### WHAT TO WORK ON:
Print the lines that run from the line with "Viewport: 1008px width, 567px height." to the line with "client review text", keeping both end lines, exactly as they appear in the entries below, and nothing else.

---

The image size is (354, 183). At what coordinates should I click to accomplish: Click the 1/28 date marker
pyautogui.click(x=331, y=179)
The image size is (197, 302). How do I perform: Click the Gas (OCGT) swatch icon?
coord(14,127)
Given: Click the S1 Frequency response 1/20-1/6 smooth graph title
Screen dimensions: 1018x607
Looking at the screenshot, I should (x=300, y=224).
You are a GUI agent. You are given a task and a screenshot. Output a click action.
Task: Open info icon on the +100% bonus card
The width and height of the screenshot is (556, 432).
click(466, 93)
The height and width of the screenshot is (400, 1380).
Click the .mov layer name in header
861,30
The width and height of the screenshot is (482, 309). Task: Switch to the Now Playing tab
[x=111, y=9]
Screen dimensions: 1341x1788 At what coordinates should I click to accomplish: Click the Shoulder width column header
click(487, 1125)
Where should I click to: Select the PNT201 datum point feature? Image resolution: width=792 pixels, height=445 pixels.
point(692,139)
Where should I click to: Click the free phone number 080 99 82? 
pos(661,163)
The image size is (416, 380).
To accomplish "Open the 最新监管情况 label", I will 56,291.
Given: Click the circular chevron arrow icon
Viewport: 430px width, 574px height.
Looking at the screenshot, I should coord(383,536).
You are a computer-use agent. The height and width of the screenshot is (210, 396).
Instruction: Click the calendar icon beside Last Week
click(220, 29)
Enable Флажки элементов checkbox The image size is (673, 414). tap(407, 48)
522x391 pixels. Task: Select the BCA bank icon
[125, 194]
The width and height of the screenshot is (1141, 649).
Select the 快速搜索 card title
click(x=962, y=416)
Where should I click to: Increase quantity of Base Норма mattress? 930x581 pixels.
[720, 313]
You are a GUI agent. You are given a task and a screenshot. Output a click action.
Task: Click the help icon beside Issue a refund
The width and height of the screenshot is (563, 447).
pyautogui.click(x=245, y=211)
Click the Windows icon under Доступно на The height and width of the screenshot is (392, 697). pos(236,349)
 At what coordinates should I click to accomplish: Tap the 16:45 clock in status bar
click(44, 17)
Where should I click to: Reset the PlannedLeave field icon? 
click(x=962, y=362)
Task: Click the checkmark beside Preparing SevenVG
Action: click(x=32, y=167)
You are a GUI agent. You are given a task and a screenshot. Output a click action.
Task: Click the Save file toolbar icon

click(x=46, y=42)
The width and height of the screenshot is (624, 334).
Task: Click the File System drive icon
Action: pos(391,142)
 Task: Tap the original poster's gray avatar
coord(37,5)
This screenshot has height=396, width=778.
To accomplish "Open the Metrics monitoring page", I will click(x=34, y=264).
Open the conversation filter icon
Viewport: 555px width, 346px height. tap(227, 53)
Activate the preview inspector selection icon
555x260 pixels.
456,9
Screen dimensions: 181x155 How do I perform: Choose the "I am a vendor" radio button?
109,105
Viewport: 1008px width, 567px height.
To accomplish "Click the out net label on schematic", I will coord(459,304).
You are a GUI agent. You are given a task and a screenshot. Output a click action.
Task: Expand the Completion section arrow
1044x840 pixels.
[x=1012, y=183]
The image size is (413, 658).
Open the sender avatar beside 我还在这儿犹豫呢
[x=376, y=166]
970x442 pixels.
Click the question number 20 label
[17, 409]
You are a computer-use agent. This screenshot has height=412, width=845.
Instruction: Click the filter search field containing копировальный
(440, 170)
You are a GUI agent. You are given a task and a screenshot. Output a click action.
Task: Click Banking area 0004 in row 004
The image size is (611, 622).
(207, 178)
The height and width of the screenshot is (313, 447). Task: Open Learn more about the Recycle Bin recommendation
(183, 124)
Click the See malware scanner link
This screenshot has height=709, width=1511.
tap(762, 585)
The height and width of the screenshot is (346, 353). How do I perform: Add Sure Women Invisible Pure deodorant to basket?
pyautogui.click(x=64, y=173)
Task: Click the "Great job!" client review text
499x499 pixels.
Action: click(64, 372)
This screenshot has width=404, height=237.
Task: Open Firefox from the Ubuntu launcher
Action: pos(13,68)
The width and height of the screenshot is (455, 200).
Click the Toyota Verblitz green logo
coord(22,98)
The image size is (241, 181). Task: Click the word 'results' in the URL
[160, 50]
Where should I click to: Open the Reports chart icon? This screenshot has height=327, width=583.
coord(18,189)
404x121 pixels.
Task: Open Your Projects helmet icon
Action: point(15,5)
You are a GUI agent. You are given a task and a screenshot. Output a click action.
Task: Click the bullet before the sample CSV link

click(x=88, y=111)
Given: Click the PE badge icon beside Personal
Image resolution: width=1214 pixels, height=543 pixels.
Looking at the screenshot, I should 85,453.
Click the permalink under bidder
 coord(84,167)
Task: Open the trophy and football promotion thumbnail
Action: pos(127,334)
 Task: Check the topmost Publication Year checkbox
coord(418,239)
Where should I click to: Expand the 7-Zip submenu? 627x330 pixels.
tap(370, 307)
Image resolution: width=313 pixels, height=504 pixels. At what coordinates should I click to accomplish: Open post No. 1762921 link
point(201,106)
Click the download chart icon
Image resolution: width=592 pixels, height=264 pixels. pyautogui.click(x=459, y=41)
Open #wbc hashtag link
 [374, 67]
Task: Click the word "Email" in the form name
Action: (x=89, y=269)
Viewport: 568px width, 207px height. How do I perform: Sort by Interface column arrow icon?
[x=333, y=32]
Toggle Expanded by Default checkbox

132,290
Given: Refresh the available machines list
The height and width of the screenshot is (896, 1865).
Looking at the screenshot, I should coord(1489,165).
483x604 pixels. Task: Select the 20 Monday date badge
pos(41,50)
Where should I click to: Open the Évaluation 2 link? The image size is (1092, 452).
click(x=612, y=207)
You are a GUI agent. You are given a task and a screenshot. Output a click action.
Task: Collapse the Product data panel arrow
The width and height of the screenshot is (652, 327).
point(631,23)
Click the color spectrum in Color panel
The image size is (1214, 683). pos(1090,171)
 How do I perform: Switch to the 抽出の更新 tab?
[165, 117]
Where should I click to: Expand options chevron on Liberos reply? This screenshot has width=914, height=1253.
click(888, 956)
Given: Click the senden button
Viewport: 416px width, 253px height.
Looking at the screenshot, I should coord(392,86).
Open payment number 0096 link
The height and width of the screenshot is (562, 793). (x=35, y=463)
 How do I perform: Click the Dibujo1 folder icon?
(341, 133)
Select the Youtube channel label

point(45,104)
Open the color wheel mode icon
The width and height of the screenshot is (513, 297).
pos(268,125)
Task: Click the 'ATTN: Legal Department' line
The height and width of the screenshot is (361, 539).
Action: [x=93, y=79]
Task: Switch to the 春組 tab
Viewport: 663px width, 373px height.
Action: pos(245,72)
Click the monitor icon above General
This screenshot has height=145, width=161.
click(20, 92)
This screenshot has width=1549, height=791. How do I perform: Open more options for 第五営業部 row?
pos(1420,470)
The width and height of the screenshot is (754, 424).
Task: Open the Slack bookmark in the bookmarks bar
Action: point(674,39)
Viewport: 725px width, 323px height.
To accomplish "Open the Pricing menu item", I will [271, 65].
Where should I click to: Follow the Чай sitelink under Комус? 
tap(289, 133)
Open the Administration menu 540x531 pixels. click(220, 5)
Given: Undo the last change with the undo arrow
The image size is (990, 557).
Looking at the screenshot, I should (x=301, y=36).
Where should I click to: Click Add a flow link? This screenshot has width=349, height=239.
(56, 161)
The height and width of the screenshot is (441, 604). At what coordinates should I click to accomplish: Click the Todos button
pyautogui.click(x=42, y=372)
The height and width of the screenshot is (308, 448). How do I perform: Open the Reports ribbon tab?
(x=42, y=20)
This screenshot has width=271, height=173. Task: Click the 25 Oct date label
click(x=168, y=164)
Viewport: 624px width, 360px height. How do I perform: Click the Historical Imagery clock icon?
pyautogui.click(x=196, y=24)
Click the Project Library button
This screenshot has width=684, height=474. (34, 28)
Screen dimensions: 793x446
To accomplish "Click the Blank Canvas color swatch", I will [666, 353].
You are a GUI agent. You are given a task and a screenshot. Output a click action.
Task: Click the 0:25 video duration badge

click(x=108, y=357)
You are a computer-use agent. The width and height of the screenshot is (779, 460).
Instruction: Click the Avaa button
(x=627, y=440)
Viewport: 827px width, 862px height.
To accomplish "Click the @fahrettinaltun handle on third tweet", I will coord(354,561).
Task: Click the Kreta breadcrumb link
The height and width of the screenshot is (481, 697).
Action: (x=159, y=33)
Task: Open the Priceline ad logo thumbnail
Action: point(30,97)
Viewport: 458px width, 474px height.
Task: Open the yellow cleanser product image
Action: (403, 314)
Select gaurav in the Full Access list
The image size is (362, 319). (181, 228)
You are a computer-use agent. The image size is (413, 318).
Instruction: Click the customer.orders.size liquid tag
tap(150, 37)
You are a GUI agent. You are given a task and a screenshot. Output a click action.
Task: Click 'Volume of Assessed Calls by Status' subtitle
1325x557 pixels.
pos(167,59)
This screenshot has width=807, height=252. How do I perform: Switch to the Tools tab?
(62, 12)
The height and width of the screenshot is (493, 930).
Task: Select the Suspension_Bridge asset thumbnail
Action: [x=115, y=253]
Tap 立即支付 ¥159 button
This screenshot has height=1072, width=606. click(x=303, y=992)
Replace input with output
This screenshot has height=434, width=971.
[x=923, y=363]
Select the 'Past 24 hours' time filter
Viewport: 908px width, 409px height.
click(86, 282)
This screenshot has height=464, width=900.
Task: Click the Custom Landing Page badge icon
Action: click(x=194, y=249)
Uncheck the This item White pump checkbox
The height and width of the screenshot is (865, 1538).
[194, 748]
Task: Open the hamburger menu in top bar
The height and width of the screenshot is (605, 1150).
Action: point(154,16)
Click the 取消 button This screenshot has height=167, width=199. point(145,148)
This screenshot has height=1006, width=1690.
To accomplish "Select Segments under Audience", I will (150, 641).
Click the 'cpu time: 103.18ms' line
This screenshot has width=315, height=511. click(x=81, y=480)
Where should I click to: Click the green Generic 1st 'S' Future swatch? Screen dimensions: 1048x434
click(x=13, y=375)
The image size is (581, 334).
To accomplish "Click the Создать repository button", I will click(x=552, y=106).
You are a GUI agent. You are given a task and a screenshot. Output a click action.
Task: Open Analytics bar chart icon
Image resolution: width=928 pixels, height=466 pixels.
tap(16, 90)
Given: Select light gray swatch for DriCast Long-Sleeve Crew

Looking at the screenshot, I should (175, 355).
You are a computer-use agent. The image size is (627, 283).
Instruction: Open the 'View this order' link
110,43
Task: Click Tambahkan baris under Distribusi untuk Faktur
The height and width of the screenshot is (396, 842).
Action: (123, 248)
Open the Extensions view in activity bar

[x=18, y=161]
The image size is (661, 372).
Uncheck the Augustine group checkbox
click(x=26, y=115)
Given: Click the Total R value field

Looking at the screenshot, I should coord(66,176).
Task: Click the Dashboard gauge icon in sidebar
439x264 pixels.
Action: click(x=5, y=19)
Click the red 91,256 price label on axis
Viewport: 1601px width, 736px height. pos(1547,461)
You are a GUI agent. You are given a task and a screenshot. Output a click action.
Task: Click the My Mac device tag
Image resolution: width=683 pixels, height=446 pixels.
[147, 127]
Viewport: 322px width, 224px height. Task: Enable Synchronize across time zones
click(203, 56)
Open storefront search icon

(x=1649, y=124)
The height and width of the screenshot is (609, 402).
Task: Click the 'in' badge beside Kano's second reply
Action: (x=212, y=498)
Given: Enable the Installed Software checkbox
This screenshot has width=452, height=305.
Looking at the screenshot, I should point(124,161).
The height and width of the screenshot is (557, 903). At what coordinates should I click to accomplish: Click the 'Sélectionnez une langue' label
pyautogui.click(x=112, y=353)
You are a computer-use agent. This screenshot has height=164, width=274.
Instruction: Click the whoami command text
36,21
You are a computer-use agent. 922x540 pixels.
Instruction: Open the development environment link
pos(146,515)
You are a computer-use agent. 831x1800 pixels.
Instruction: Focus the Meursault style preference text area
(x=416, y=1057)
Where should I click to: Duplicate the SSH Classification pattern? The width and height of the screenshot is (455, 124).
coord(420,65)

---

### WORKED SOLUTION:
Viewport: 1008px width, 567px height.
To accomplish "Click the out net label on schematic", I will coord(459,304).
You are a GUI agent. You are given a task and a screenshot. Output a click action.
Task: Expand the Completion section arrow
1044x840 pixels.
[x=1012, y=183]
The image size is (413, 658).
Open the sender avatar beside 我还在这儿犹豫呢
[x=376, y=166]
970x442 pixels.
Click the question number 20 label
[17, 409]
You are a computer-use agent. This screenshot has height=412, width=845.
Instruction: Click the filter search field containing копировальный
(440, 170)
You are a GUI agent. You are given a task and a screenshot. Output a click action.
Task: Click Banking area 0004 in row 004
The image size is (611, 622).
(207, 178)
The height and width of the screenshot is (313, 447). Task: Open Learn more about the Recycle Bin recommendation
(183, 124)
Click the See malware scanner link
This screenshot has height=709, width=1511.
tap(762, 585)
The height and width of the screenshot is (346, 353). How do I perform: Add Sure Women Invisible Pure deodorant to basket?
pyautogui.click(x=64, y=173)
Task: Click the "Great job!" client review text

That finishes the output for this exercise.